* _Task requirements_: Wherever a line in the records contains the word "Open", return that line.

....

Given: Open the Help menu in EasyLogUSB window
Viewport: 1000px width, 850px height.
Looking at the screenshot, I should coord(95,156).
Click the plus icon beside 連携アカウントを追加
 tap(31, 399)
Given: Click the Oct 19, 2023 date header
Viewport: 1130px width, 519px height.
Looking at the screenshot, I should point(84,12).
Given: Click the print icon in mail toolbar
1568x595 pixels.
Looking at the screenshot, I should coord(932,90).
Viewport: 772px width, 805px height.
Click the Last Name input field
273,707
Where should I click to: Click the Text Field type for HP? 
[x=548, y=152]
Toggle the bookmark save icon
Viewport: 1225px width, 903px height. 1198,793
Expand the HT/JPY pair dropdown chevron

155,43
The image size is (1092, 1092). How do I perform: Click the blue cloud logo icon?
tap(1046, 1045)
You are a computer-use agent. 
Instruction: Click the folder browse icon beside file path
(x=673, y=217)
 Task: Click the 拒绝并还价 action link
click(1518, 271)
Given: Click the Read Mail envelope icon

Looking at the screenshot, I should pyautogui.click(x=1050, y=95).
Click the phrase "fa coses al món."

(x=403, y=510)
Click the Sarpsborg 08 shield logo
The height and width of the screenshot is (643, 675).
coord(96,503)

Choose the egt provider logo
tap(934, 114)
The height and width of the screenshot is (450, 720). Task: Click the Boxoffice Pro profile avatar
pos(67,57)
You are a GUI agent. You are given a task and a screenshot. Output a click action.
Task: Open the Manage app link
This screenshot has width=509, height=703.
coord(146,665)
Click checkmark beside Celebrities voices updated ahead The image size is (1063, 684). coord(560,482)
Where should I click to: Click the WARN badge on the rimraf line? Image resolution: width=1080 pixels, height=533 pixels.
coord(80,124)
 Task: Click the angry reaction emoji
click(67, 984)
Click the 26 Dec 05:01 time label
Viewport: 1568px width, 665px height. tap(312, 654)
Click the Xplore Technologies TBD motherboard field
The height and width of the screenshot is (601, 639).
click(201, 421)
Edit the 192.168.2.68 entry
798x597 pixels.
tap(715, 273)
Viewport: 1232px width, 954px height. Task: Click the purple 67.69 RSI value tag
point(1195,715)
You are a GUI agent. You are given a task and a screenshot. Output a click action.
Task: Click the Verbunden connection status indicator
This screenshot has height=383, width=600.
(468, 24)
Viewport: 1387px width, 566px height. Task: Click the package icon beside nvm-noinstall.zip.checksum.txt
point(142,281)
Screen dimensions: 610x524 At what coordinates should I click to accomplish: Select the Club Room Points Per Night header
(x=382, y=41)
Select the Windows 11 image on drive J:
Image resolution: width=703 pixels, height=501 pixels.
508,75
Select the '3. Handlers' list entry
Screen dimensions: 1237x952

....

* _Exercise output_:
Given: Open the Help menu in EasyLogUSB window
Task: Open the Manage app link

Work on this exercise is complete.